» READING PASSAGE
# Diablo costs?



## JSH (May 28, 2004)

I am considering buying a Diablo.
Can anyone tell me:
1/ How relaible these are?
2/ WHat the running costs are like?
3/ WHat are service costs like?
4/ Can non-Lamborghini dealer garages service these cars?
Thanks


----------



## gtivinny (Apr 16, 2004)

*Re: Diablo costs? (JSH)*

Honestlly my friend was a mechnic at Ultimate Motor works in Orlando, FL
http://www.ultimatemotors.com/en_US/ You might call and ask. I don't know if they will give you the run around or not.
It seemed like prices were high like $5,000 (A2 VR6 on Ebay) for a clutch job etc...
and Upkeep was high$$$ but much less then that of Ferrari.
There is a saying in the Lambo-world, if you can't pay cash don't buy one.
So if this info was helpfull please send the $30,000 to my Paypal account
[email protected]


----------



## rmani (Mar 9, 2001)

*Re: Diablo costs? (JSH)*

go to http://www.ferrarichat.com
There's a few guys with lambos on there that can answer your questions and then some. There's one guy who's had several diablos and can tell you everything about them.


----------



## ElecMoHwk (Jun 6, 2002)

*Re: Diablo costs? (rmani)*

See my reply in your other copy of this thread.


----------



## JSH (May 28, 2004)

Thanks for the info guys


----------



## ElecMoHwk (Jun 6, 2002)

*Re: Diablo costs? (JSH)*

I see you've been getting alot of feedback (some not so un-biased!) off of the email list







My question to you is... have you thought about which type you're aiming for?


----------



## JSH (May 28, 2004)

*Re: Diablo costs? (ElecMoHwk)*

No, not yet. I actually know very little about Lambos and have only thus far decided I want a Diablo (or remotely possibly a Countach).

» GIVEN INSTRUCTION A
Using the thread on Diablo costs above, state whether each of the following statements agrees with the thread. Answer yes or no for each, and quote the words of the thread that decide it. (i) The person who started the thread already owns a Diablo. (ii) One reply names a site where a member has owned several Diablos. (iii) The person who started the thread says they know a great deal about Lambos.
» GIVEN INSTRUCTION B
Rewrite the part of the thread on Diablo costs that opens with the words "# Diablo costs?" and closes with "service these cars?", putting "thinking about" in place of "considering".

» DATA SHOWN

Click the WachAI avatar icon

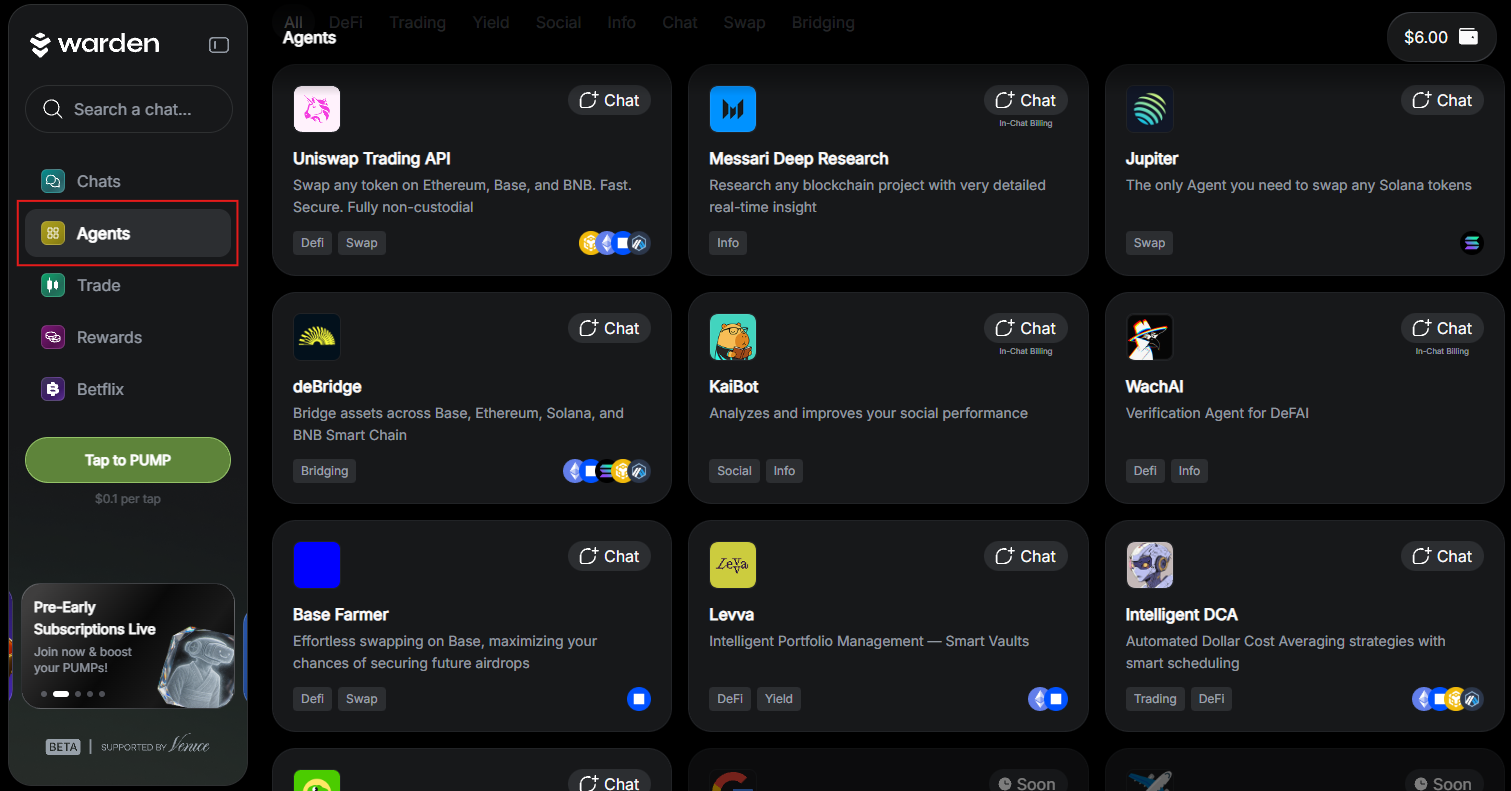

» WRITTEN SOLUTION A
(i) No: "I am considering buying a Diablo."
(ii) Yes: "There's one guy who's had several diablos and can tell you everything about them."
(iii) No: "I actually know very little about Lambos"

» WRITTEN SOLUTION B
# Diablo costs?



## JSH (May 28, 2004)

I am thinking about buying a Diablo.
Can anyone tell me:
1/ How relaible these are?
2/ WHat the running costs are like?
3/ WHat are service costs like?
4/ Can non-Lamborghini dealer garages service these cars?